The US Didn’t Bring Freedom to South Korea — Its People Did
The United States claimed to be fighting in defense of democracy in South Korea. In reality, however, it propped up a series of dictatorships. The people of South Korea only won their freedom decades after the war, through brave struggles against US-backed military strongmen, like the heroic Gwangju Uprising of 1980.

On May 18, 1980, the people of Gwangju rose up against the military. Photo: May 18 Movement Archives / Wikimedia Commons
For South Korea, the popular uprising that convulsed the southwestern city of Gwangju for ten days in 1980 was a defining historical moment. The country that has since given the world the androgynous boy band BTS and Bong Joon-ho’s Parasite had been living under the thumb of successive strongmen. Until 1992, regime change only took place through mass revolts or military coups. The Gwangju Uprising marked the beginning of the end for authoritarian rule in South Korea, now a vibrant young democracy that often reinvigorates itself not only at the ballot box, but also on the streets.
Of the three coups in modern South Korean history, the first two — both staged by Park Chung-hee, first to seize power in 1961, then to retain it in 1972 — were relatively bloodless affairs.

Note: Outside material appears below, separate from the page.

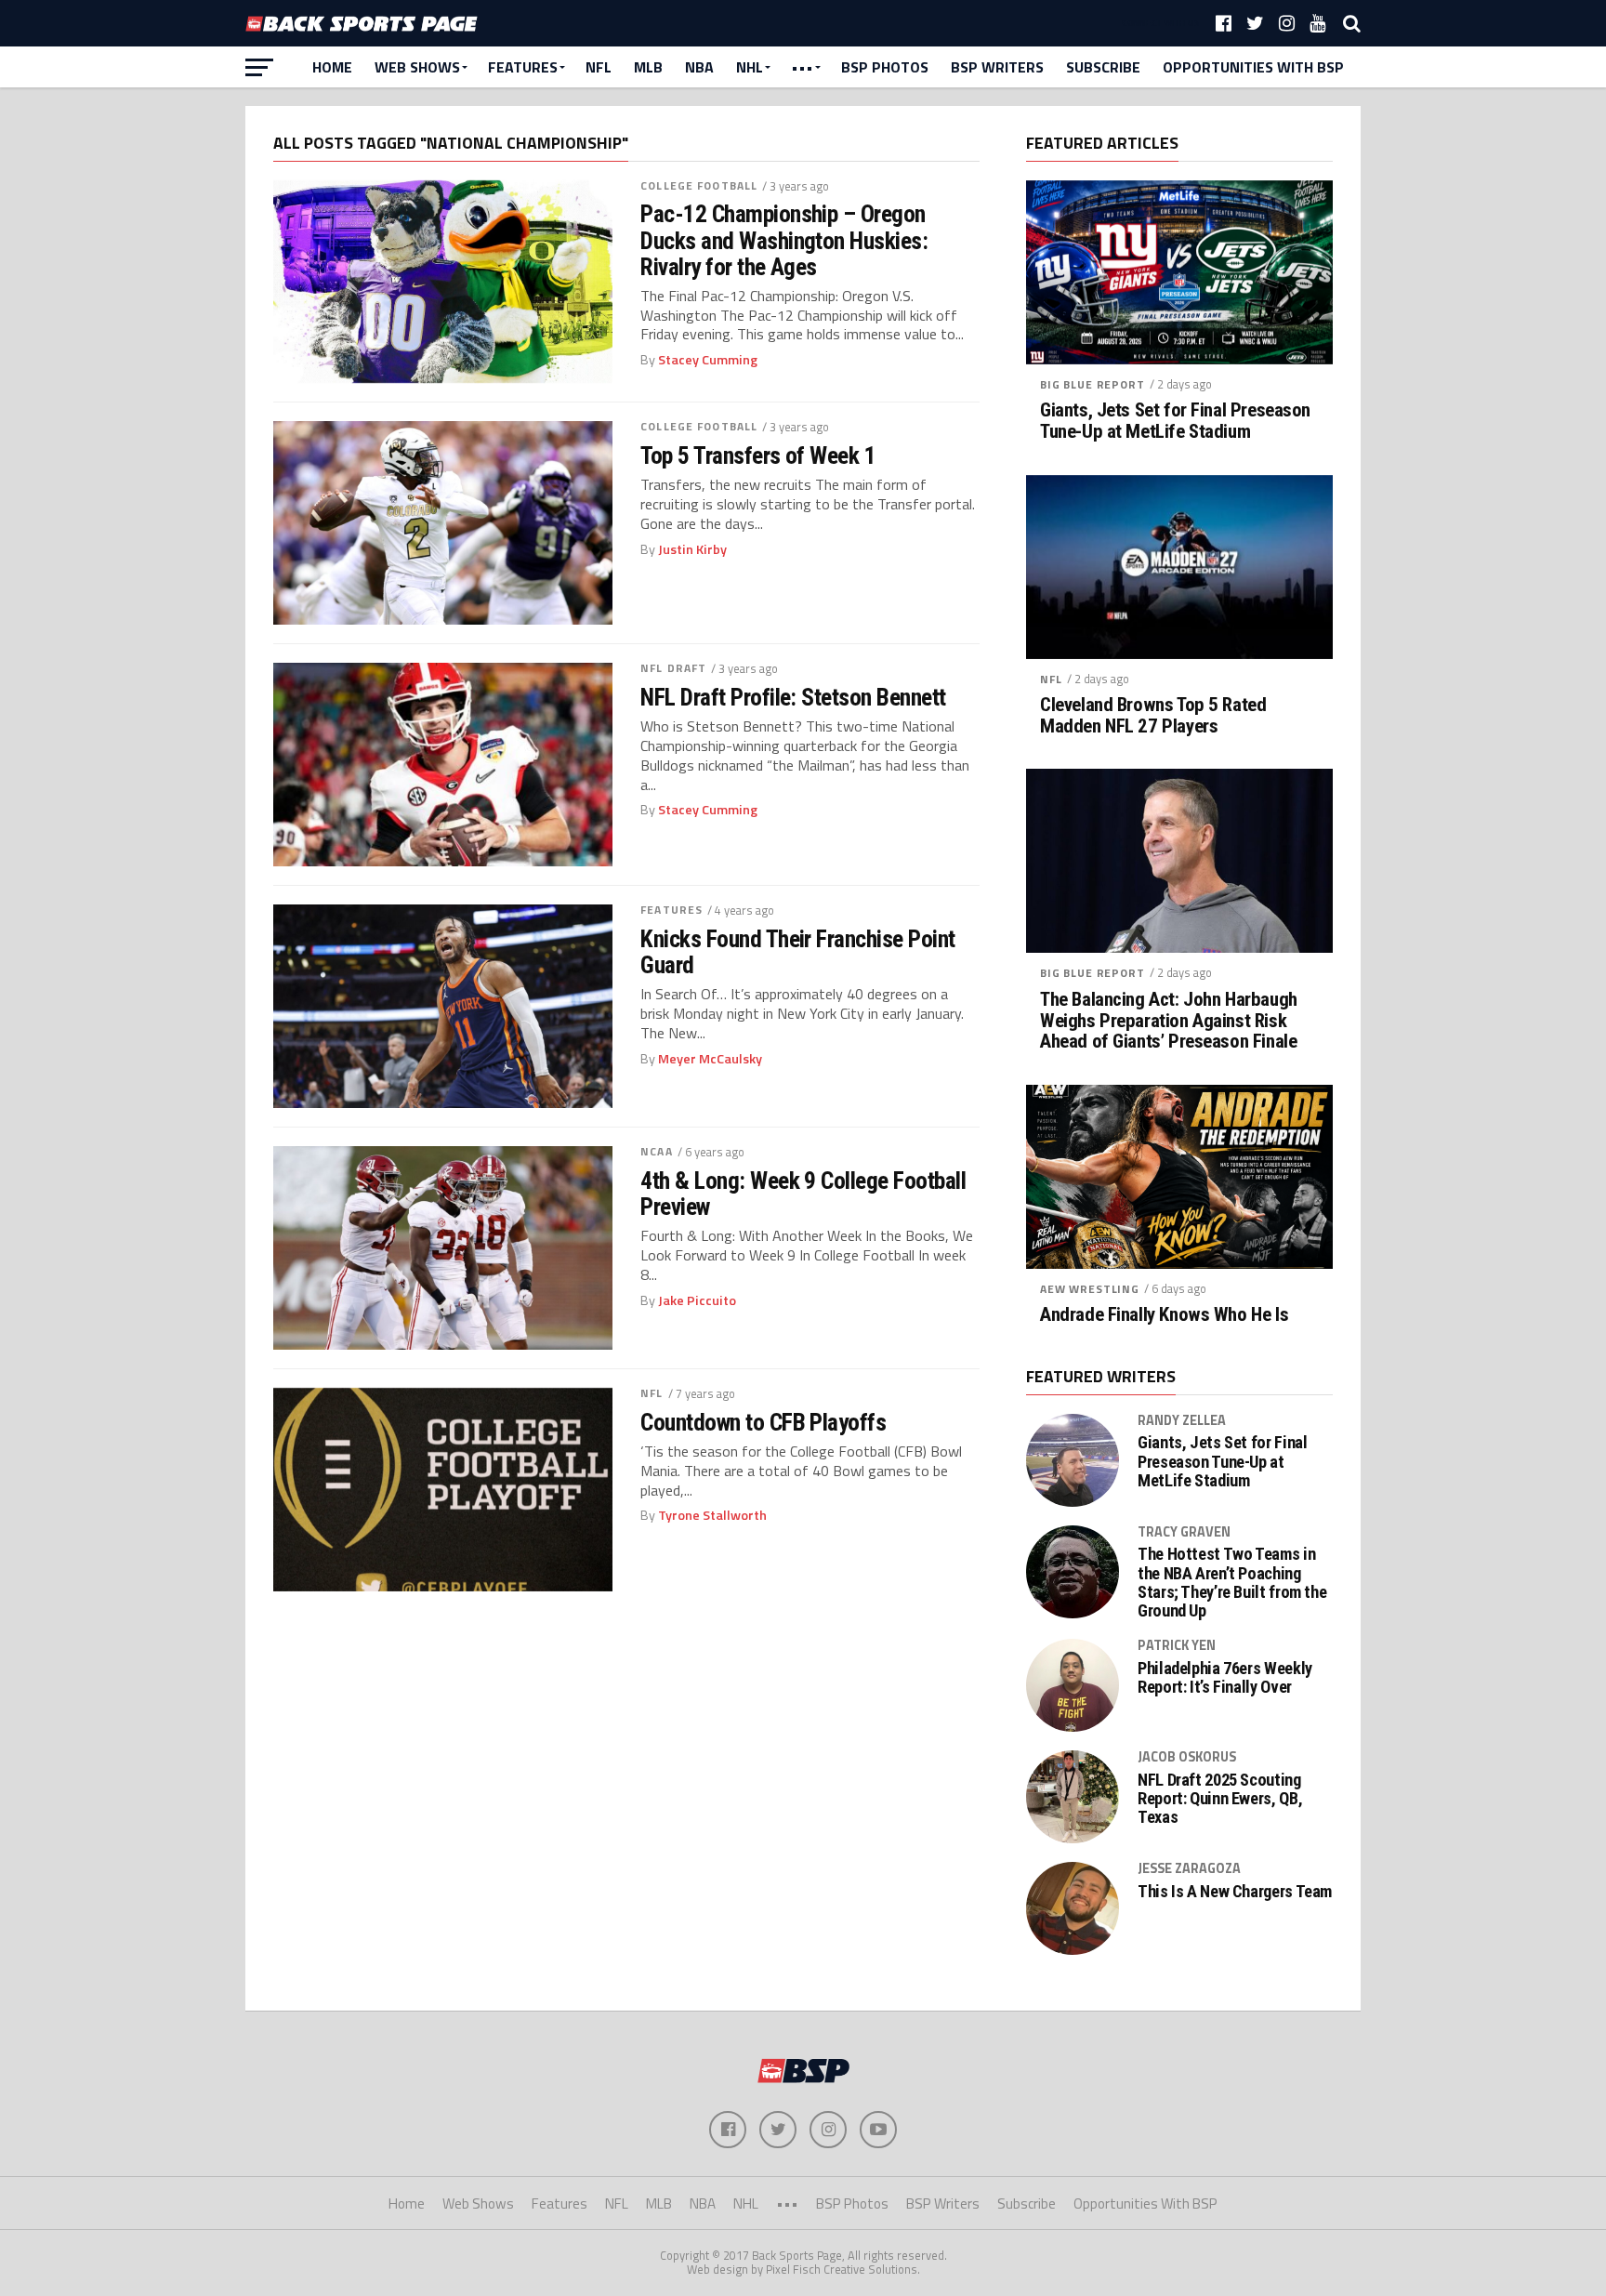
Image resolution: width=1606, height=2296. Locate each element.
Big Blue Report (1092, 384)
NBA (699, 67)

Park preempted protest by rounding up thousands of activists and muzzling the press. Chun Doo-hwan, a young, US-trained general, mounted the third and final coup in May 1980, deploying the techniques he had learned from the US military.
While the rest of the country silently capitulated, Gwangju resisted the coup for ten days. Its citizens fought to repel the country’s best-trained special forces even as they wielded deadly force against the population in a bid to enforce martial law. The movement ended up controlling the city for five days until a massacre brought their insurrection to an end.